*OBJECTIVE*
Reproduce, without any alteration, the lines of the records that begin with the line containing "Task: Open 图层显示 tool in side panel" and continue through the final line of the records, including both of these lines.

# Start of DATA SHOWN

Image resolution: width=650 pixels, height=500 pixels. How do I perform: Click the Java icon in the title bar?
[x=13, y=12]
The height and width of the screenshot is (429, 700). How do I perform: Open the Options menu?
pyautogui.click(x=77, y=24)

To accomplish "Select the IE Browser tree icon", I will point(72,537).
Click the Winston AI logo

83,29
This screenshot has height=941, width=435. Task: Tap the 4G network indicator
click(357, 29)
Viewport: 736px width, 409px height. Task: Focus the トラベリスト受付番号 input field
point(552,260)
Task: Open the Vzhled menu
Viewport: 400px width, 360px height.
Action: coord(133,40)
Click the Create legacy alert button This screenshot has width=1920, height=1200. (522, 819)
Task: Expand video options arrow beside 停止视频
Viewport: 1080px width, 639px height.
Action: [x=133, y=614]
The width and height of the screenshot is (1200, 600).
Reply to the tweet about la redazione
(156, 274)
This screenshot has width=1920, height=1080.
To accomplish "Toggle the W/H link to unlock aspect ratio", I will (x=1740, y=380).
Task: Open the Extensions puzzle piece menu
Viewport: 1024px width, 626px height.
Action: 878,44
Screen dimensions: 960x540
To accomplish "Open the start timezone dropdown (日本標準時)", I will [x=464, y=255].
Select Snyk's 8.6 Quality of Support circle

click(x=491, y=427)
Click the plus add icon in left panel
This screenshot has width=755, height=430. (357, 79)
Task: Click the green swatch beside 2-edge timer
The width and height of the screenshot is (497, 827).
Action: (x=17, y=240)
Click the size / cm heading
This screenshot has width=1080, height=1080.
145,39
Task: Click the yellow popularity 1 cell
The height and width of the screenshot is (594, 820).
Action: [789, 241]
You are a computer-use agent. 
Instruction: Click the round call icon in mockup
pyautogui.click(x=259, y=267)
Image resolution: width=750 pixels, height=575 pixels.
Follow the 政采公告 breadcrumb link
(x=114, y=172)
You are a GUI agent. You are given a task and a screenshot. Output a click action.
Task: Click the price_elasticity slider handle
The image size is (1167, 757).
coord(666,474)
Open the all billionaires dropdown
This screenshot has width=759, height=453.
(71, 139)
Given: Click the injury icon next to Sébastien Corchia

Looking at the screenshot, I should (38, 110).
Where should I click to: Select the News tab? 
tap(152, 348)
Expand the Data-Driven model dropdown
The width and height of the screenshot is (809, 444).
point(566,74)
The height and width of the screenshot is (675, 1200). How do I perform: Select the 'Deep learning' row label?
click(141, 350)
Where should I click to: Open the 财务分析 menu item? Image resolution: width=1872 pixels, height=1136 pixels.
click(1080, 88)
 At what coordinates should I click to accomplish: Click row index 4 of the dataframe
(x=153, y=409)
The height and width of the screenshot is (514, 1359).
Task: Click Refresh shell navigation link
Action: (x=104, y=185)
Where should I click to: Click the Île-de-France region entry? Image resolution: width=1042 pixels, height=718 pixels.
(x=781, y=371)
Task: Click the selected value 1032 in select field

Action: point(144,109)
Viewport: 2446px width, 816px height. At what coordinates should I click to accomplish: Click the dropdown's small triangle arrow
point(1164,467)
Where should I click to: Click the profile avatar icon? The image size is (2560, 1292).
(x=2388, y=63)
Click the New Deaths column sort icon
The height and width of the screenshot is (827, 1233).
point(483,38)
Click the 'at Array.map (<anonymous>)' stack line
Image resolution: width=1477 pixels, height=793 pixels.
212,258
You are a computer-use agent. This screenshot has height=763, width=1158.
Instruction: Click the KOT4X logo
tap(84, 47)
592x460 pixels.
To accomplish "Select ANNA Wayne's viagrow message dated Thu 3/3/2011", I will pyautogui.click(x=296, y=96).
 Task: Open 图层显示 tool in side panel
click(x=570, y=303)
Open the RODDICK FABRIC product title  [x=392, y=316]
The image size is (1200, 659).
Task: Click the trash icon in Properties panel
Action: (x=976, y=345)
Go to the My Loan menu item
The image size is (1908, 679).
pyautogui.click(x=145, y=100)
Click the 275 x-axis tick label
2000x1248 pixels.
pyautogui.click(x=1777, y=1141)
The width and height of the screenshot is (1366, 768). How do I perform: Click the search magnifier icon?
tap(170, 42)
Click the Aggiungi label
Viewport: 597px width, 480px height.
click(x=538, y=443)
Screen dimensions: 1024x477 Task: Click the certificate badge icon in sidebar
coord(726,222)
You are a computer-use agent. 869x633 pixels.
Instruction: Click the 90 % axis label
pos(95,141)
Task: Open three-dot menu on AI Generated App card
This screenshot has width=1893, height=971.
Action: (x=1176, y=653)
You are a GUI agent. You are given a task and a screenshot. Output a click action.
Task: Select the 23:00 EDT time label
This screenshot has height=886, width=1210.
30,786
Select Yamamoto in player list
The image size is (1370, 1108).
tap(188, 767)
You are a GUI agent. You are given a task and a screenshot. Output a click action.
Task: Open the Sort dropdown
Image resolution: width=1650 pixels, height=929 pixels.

# End of DATA SHOWN

*RESPONSE BELOW*
 Task: Open 图层显示 tool in side panel
click(x=570, y=303)
Open the RODDICK FABRIC product title  [x=392, y=316]
The image size is (1200, 659).
Task: Click the trash icon in Properties panel
Action: (x=976, y=345)
Go to the My Loan menu item
The image size is (1908, 679).
pyautogui.click(x=145, y=100)
Click the 275 x-axis tick label
2000x1248 pixels.
pyautogui.click(x=1777, y=1141)
The width and height of the screenshot is (1366, 768). How do I perform: Click the search magnifier icon?
tap(170, 42)
Click the Aggiungi label
Viewport: 597px width, 480px height.
click(x=538, y=443)
Screen dimensions: 1024x477 Task: Click the certificate badge icon in sidebar
coord(726,222)
You are a computer-use agent. 869x633 pixels.
Instruction: Click the 90 % axis label
pos(95,141)
Task: Open three-dot menu on AI Generated App card
This screenshot has width=1893, height=971.
Action: (x=1176, y=653)
You are a GUI agent. You are given a task and a screenshot. Output a click action.
Task: Select the 23:00 EDT time label
This screenshot has height=886, width=1210.
30,786
Select Yamamoto in player list
The image size is (1370, 1108).
tap(188, 767)
You are a GUI agent. You are given a task and a screenshot. Output a click action.
Task: Open the Sort dropdown
Image resolution: width=1650 pixels, height=929 pixels.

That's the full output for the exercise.